> Exercise details
Return the tail of the records exactly, starting from the line containing "The image size is (1024, 824)." and ending with the final line.
─── Material for the task ───
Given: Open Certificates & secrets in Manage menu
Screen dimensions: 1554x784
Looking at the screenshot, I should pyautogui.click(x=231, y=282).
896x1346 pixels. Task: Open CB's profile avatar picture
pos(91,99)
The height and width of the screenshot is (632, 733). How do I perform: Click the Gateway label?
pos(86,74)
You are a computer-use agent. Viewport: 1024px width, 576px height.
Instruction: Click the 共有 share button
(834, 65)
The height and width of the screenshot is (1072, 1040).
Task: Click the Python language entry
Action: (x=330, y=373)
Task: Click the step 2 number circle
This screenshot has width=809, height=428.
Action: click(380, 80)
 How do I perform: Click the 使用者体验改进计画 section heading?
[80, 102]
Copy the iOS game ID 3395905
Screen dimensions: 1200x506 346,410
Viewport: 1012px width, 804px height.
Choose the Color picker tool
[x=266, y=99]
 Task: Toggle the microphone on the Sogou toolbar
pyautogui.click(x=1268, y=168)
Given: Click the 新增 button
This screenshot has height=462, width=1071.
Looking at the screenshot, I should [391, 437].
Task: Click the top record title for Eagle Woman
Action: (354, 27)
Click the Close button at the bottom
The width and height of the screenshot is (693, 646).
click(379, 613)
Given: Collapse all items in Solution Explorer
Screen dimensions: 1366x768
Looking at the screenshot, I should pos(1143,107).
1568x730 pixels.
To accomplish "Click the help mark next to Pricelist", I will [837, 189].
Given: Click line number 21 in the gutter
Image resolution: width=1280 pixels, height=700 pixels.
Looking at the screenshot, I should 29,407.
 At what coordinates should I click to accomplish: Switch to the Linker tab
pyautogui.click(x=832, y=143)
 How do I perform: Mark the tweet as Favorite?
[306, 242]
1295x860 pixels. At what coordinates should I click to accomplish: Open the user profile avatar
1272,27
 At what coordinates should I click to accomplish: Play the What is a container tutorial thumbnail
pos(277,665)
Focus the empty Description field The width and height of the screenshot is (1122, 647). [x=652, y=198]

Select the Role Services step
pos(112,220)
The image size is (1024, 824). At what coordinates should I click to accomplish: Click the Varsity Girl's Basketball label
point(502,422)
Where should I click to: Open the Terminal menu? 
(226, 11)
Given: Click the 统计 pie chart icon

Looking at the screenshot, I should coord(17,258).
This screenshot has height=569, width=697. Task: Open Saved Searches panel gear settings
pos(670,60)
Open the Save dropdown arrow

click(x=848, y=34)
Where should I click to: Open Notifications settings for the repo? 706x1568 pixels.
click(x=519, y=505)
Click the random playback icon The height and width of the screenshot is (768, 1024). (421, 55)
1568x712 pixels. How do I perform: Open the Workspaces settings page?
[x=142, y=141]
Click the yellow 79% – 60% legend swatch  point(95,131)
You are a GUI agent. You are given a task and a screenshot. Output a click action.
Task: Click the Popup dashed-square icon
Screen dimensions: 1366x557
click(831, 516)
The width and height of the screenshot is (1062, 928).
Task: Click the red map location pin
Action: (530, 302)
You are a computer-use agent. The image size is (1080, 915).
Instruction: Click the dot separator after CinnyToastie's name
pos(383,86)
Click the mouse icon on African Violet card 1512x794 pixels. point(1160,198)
───
> Solution for this task
The image size is (1024, 824). At what coordinates should I click to accomplish: Click the Varsity Girl's Basketball label
point(502,422)
Where should I click to: Open the Terminal menu? 
(226, 11)
Given: Click the 统计 pie chart icon

Looking at the screenshot, I should coord(17,258).
This screenshot has height=569, width=697. Task: Open Saved Searches panel gear settings
pos(670,60)
Open the Save dropdown arrow

click(x=848, y=34)
Where should I click to: Open Notifications settings for the repo? 706x1568 pixels.
click(x=519, y=505)
Click the random playback icon The height and width of the screenshot is (768, 1024). (421, 55)
1568x712 pixels. How do I perform: Open the Workspaces settings page?
[x=142, y=141]
Click the yellow 79% – 60% legend swatch  point(95,131)
You are a GUI agent. You are given a task and a screenshot. Output a click action.
Task: Click the Popup dashed-square icon
Screen dimensions: 1366x557
click(831, 516)
The width and height of the screenshot is (1062, 928).
Task: Click the red map location pin
Action: (530, 302)
You are a computer-use agent. The image size is (1080, 915).
Instruction: Click the dot separator after CinnyToastie's name
pos(383,86)
Click the mouse icon on African Violet card 1512x794 pixels. point(1160,198)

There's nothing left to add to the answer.